Yesterday Ryan Sutton reviewed Aquavit, the long-standing Scandinavian restaurant newly under the helm of chef Emma Bengtsson, while Robert Sietsema found a hidden gem in Tuome. Now here's a roundup of the rest of the week's reviews:
Pete Wells was impressed by much of Ryan Tate's cooking at Blenheim, though he found the service lacking: "Alaskan king crab meat had been made almost as sweet and tender as some tropical fruit, but the midnight funk of squid ink sauce brought it back to the sea. With dense roasted chanterelles and wands of naturally pickled sea bean scattered around the plate, this was an appetizer you could go quietly crazy over." One star. [NYT]

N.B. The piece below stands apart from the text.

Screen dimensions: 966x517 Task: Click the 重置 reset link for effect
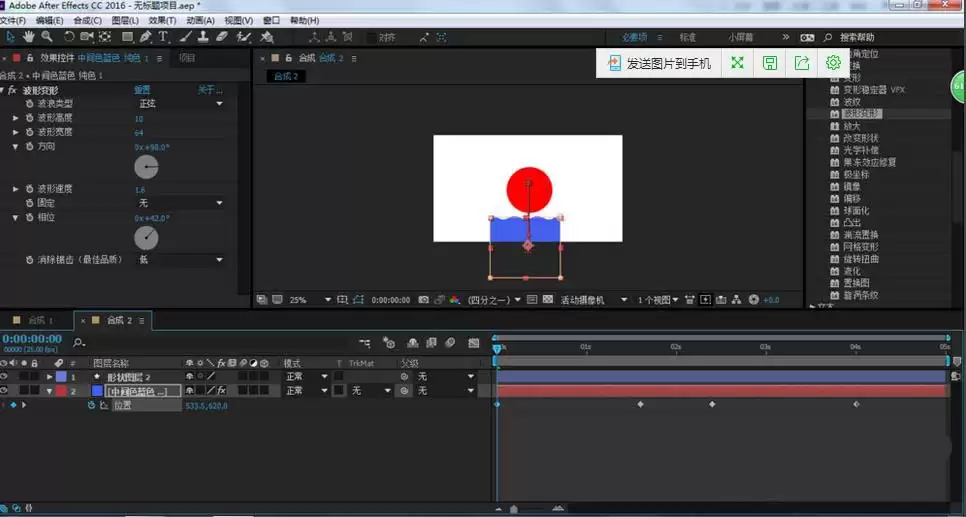click(142, 90)
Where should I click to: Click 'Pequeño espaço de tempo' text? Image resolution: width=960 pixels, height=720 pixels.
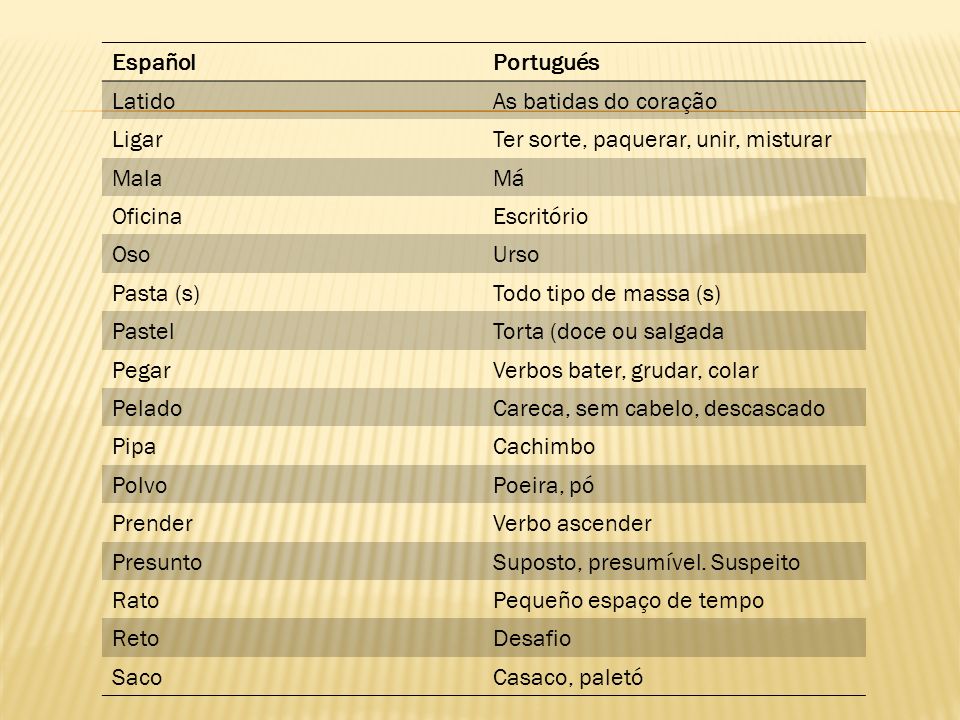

Zachary Feldman visits the tiny, clubby Kitty's Canteen, where he finds hits and misses on the Southern-Jewish menu: "Latkes land on the table over-fried, the shriveled pancakes accompanied by splats of applesauce and sour cream, as if from an old-school deli that has given up. But brook trout ("Kitty's Catch") over sunchokes sports beautifully crisp skin and homey flavor. There's also properly melting brisket and a loosely packed burger covered in schmaltz onion soubise." [VV]
Michael Kaminer reviews Long Island Bar, where an Alinea vet is serving his versions of retro bar food: "Any bar worth its tequila should kill it with burgers...and Long Island Bar does. Martinez slaps Fleischer's beef on a soft white bun with pungent sour pickles, cheddar and a creamy tomato drizzle called 'Fancy Sauce.' It's accompanied by an Everest of perfectly crispy fries that even a group couldn't finish." Three stars. [NYDN]
Tejal Rao reviews the Torrisi's French blockbuster, Dirty French: "Some of the best dishes are closest to their bistro counterpart, and I fangirled a bit over the frisee salad with big pieces of sweet, salty pork because it was finished so elegantly at the table. It came with a skewer of hot charred chicken giblets and green peppers and so much tarragon, and the spry French waiter made a show of sliding the giblets off into the leaves, breaking the egg with a silver spoon, and turning everything around to coat it properly before serving us." Two stars. [Bloomberg]
Steve Cuozzo pans Urbo Loft, one part of a restaurant megaplex in Times Square, mostly for its high prices: "'Charred octopus, sweet potato, fermented pear, almond milk' turned out to be a microscopic crescent of items with barely enough cephalopod to fill a tablespoon. After downing four measly morsels of $30 monkfish tail, I was as hungry as when I arrived." Two stars [NYP]
Christina Izzo notes a "lack of spark" at Dirty French, compared to the other restaurants of the Torrisi empire: "A server lugs a silver tub spotlighting the oysters du jour, but skip the haughty slurps for velvety lamb carpaccio ($17) kissed with cumin, eggplant and fig. Frisée salad ($18), pierced with a skewer of sizzling giblets, is an effigy of the brasserie classic but pales when Carbone's monumental Caesar salad creeps back into memory." Three stars. [TONY]
THE ELSEWHERE: Amelia Lester reviews Brooklyn Beet Company, a new Bay Ridge restaurant from the owners of Korzo. Ligaya Mishan dines on spicy Thai at Paet Rio in Elmhurst. Gael Greene loves the nine-course tasting menu at Aldea.
THE BLOGS: Chris Stang has a "feel good" experience at Meadowsweet, The Pink Pig runs down a meal at Congee Village, Chopsticks + Marrow writes a love letter to the McGriddle, Goodies First samples all the empanadas at La Nueva Bakery, NYC Foodie dines at Dumpling Galaxy, NY Journal has good food in a problematic space at the new Park Avenue Autumn, Chekmark Eats is pleasantly surprised by the Thai at Ngam, and Restaurant Girl loves her meal at The Back Room at the new Park Hyatt.